Die Altenburger Museen laden alle Interessierten zur Fortsetzung des Bürgerdialogs über ein mögliches Stadtmuseum ein. Gemeinsam mit Landrat Uwe Melzer, Museumsdirektor Dr. Roland Krischke und Projektmanager Uwe Strömsdörfer werden am Dienstag, 14. Juli 2026, 18.30 Uhr, im Bachsaal des Residenzschlosses Altenburg zentrale Fragen rund um das Projekt diskutiert.
Altenburg verfügt über bedeutende museale Einrichtungen und eine reiche Geschichte. Doch wie und wo lässt sich die Geschichte der Stadt am besten erzählen? Welche Vorhaben gab es bereits – und wie wurden sie dokumentiert? Wie können gegebenenfalls entsprechende Sammlungen aufgebaut werden? Und welche Rolle könnte ein Stadtmuseum künftig für Identität, Bildung und Tourismus spielen? Diese und weitere Fragen stehen im Mittelpunkt des kommenden Bürgerdialogs.

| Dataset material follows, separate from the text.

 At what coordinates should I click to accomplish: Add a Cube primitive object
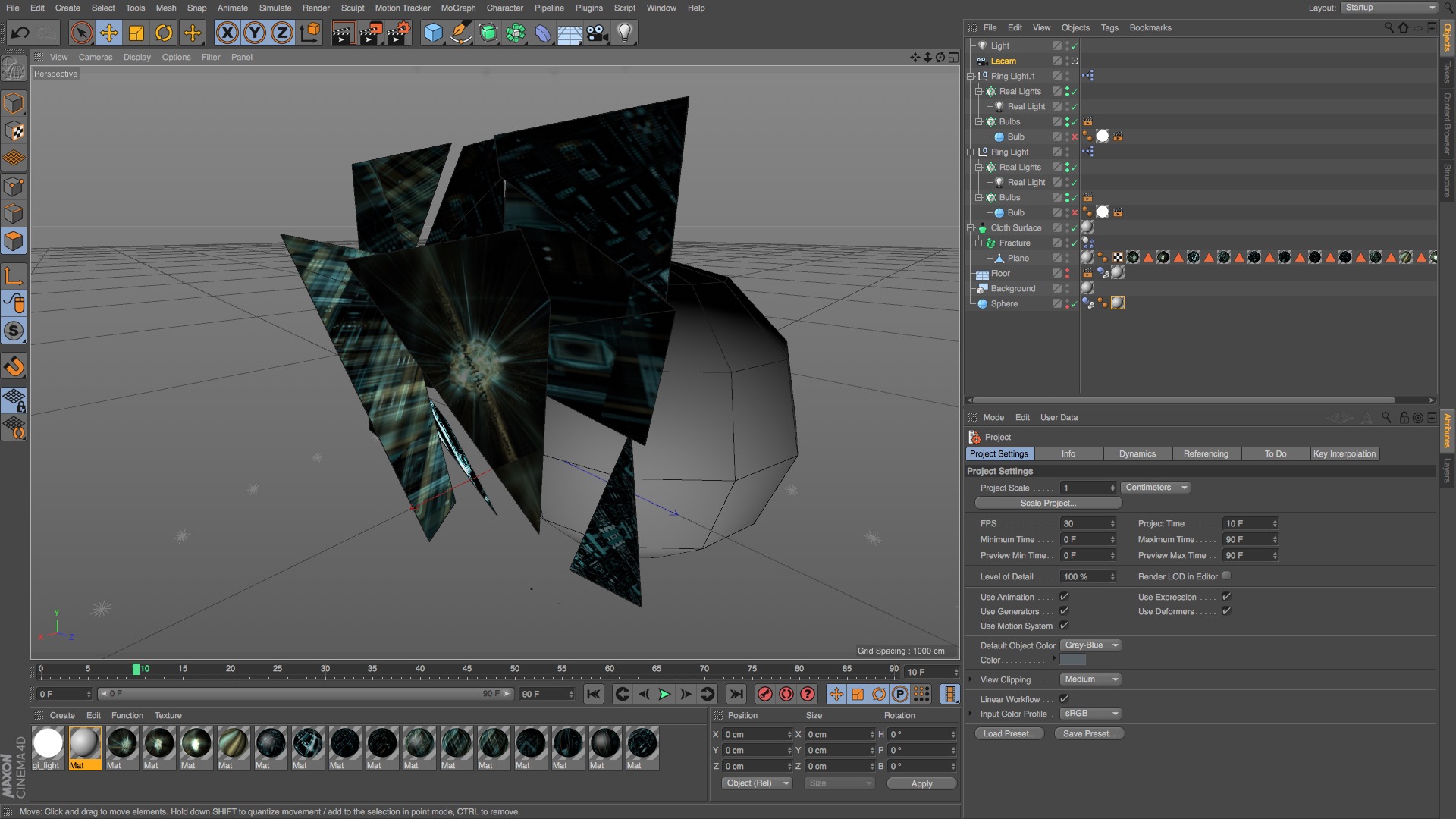(433, 33)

Der Gedanke eines solchen Museums geht auf den 2025 vorgestellten Masterplan „Prinzen im Dornröschenschloss – Die Altenburger Museen im Aufbruch zur Bildungslandschaft“ zurück. Darin wird das bisherige Schloss- und Spielkartenmuseum im Residenzschloss thematisch neu gegliedert: Neben dem Spielkartenmuseum und dem Schlossmuseum wird das Stadtmuseum als fehlendes Glied der Altenburger Museumskette benannt, das partizipativ entwickelt werden soll.
Aufbauend auf dem klaren Votum der Bürgerinnen und Bürger im ersten Bürgerdialog im März 2026 sollen an diesem Abend die ersten Ideen vorgestellt werden, wie ein Stadtmuseum Altenburg im Verbund der Altenburger Museen gemeinsam mit der Bürgerschaft entwickelt werden könnte.
Dabei handelt es sich nicht um ein Neubauprojekt mit eigenem Team, sondern um eine thematische Aufgabe innerhalb des Museumsverbunds. Vorgestellt sind mobile Ausstellungsorte in der Innenstadt, die als kreative Begegnungs- und Gesprächsorte gestaltet werden können. Stadtgeschichtliche Themen sollen dabei Anlass für die gemeinsame Auseinandersetzung mit Geschichte geben – und Raum für neue Perspektiven schaffen.